April 10th - May 20th 2025 

Baroque Biology

a show by Alex Valentina 

All living beings are, in essence, the same material, the same life, endlessly shifting from one form to another, from one perspective to the next, and from one state of existence to another.

The trace of otherness exists within us. Life is the very definition of creative becoming. Every being is a physical convergence of multiple species, and each of us becomes a carrier of multiple life forms, of countless living and long-dead entities. We end up not knowing if that organism is one or many—only to realise that in some incredible way, it is both.

All life forms feel more like processes rather than things. Existence is a perpetual act of recycling; nothing about us is entirely new.
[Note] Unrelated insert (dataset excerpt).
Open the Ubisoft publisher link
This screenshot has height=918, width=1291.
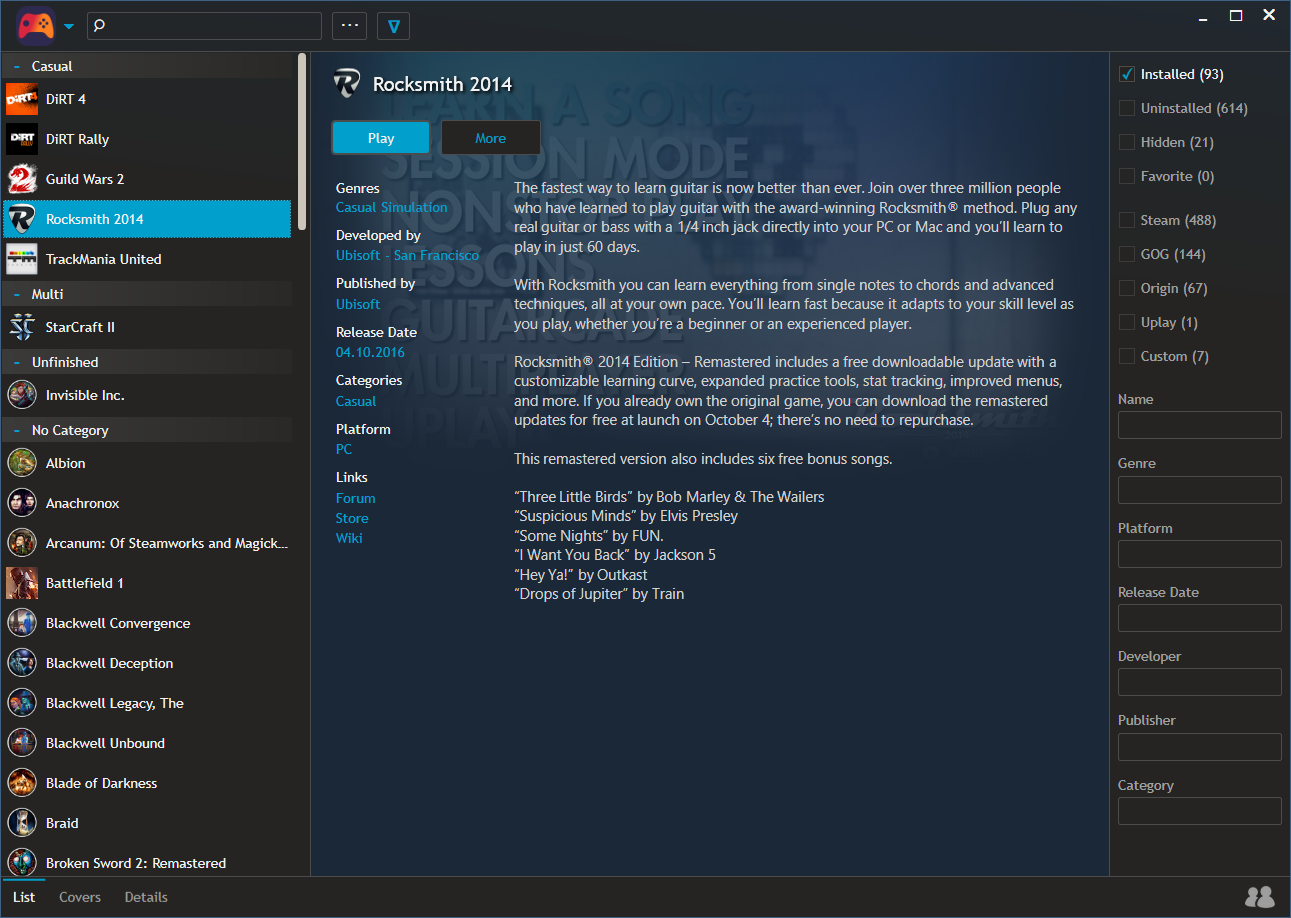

Everything comes from other bodies, other places, other times. Everything becomes a landscape. And within all this, aesthetics take form and constantly evolve. f you closely observe the genetics of any living being, you'll see everything is much more baroque than functional Midway between perfecting and contaminating, aesthetics refuse to be domesticated. Biology, like creativity, is immensely messy, caught in the constant cycle of decay, regeneration, and return.

Baroque Biology is a curated selection of Alex Valentina's works that explores these primordial concepts.

The first part is a series of digital pieces where technology is employed as a mirror for the evolutionary processes of nature—a selection of works blending prehistoric and hypermodern elements. The second part features photographs fixated on matter itself, documenting the transition from a living state to decomposition. These pieces focus on the precise moments when energy shifts from one form to another, from an organic to a mineral state and vice versa.

Like remnants found on a beach, the elements in all these pieces carry the scent of the sea and subsoil rarities—like pearls and strange shells that appear precious to the human eye, yet are merely discarded matter to nature.

Like an island left to its own flow, here the aesthetics of decomposing natural elements speak of life and regeneration, as if each new idea breathes fresh life into all those that came before it.

Biological creativity will endure, no matter what happens.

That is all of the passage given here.